Regulierungsbehörde arbeitet nach heftiger Kritik neue Stromtarife aus

Die neuen Stromtarife, die ab 2017 gelten sollten, werden nicht in Kraft treten. Dies gab die Vorsitzende der Energie-Regulierungsbehörde (ERÚ), Alena Vitásková, am Dienstag bekannt.

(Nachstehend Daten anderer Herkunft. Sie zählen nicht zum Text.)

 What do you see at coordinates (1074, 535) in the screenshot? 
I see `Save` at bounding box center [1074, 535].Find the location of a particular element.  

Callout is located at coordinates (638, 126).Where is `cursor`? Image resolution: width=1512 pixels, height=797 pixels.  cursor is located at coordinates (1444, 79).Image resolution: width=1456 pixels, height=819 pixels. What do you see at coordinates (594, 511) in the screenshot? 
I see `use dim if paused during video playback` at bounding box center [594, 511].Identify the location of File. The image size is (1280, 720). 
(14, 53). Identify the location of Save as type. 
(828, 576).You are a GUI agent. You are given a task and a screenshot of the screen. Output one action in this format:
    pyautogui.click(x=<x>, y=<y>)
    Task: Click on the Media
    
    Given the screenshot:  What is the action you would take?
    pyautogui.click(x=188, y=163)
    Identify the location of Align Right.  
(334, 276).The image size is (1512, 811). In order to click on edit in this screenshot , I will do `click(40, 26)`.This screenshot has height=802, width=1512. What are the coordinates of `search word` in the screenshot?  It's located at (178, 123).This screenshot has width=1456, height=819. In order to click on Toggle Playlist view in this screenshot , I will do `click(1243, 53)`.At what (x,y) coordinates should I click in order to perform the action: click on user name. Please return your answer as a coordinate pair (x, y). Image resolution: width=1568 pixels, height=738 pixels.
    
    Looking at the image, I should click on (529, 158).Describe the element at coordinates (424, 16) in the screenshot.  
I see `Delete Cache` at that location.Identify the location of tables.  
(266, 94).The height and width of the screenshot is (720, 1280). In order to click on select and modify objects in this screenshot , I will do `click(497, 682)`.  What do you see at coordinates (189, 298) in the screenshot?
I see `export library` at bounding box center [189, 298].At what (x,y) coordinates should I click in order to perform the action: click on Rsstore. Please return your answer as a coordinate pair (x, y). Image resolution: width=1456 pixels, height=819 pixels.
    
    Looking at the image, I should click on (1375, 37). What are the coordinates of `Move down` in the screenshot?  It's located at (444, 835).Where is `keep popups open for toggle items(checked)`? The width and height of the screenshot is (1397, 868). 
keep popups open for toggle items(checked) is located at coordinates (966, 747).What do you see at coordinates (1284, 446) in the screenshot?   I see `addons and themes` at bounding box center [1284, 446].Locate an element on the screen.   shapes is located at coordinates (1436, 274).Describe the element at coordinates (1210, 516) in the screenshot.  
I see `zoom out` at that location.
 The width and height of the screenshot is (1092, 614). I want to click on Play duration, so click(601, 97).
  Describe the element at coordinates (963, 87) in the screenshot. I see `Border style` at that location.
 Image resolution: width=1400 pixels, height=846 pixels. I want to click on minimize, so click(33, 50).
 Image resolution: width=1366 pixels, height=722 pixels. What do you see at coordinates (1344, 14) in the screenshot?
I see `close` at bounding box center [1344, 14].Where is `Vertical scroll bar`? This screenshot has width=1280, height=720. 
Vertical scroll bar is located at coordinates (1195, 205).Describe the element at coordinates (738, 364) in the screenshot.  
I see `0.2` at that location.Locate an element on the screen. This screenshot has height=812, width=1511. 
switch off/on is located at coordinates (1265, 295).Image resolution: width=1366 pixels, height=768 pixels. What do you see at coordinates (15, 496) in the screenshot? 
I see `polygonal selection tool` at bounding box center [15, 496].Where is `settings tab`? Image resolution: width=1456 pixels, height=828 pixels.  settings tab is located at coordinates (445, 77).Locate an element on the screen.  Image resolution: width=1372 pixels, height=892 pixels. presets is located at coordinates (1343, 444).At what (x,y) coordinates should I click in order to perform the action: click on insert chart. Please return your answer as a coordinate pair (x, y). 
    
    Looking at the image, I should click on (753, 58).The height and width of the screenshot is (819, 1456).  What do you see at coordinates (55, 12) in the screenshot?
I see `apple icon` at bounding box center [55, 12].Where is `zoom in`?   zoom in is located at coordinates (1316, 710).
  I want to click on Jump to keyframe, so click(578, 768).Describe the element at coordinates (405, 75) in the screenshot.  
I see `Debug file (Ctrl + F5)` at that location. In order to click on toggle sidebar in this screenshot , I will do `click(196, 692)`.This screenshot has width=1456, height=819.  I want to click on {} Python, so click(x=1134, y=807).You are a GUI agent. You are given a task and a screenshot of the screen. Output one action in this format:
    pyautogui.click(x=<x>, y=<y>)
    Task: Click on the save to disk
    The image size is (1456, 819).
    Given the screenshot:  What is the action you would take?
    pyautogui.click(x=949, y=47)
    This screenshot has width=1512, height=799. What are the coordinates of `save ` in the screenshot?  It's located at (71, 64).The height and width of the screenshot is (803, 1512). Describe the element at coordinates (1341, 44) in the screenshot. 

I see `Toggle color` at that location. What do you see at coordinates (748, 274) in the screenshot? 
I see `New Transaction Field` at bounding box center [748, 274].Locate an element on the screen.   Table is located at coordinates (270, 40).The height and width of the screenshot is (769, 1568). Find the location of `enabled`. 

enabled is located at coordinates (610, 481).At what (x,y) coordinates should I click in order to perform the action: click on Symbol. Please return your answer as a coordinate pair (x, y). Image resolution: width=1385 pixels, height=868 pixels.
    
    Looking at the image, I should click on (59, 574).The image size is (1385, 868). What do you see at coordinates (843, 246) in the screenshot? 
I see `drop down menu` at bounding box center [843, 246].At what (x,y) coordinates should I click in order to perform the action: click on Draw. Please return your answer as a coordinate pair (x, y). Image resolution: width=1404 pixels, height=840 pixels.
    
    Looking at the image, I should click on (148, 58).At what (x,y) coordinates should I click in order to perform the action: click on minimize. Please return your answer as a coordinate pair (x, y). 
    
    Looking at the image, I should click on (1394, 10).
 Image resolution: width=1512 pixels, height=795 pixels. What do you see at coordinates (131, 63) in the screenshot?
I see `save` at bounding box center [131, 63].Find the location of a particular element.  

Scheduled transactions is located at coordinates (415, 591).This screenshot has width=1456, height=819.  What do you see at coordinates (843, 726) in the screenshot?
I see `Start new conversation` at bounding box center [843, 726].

Alena Vitásková (Foto: Filip Jandourek, Archiv des Tschechischen Rundfunks)Alena Vitásková (Foto: Filip Jandourek, Archiv des Tschechischen Rundfunks) Die Energie-Regulierungsbehörde (ERÚ) zieht ihren Entwurf nach heftiger Kritik zurück. Die ERÚ-Leiterin Alena Vitásková teilte am Dienstag vor Journalisten mit, die Behörde werde das geplante Tarifsystem umarbeiten. Die Kritik zielte vor allem darauf, dass das zunächst geplante System höhere Preise für über 38 Prozent der Haushalte und über 90 Prozent der Firmen nach sich ziehen würde. Es handelt sich um jene Haushalte und Firmen, die nur wenig Strom verbrauchen. Entscheidend bei der Preisberechnung sollte nämlich nicht der Stromverbrauch, sondern die Kapazität der Überstromschutzeinrichtung sein. Vitásková räumte nun ein, dass die Belastbarkeit der elektrischen Sicherung in der neuen Version eine geringere Rolle spielen werde als geplant.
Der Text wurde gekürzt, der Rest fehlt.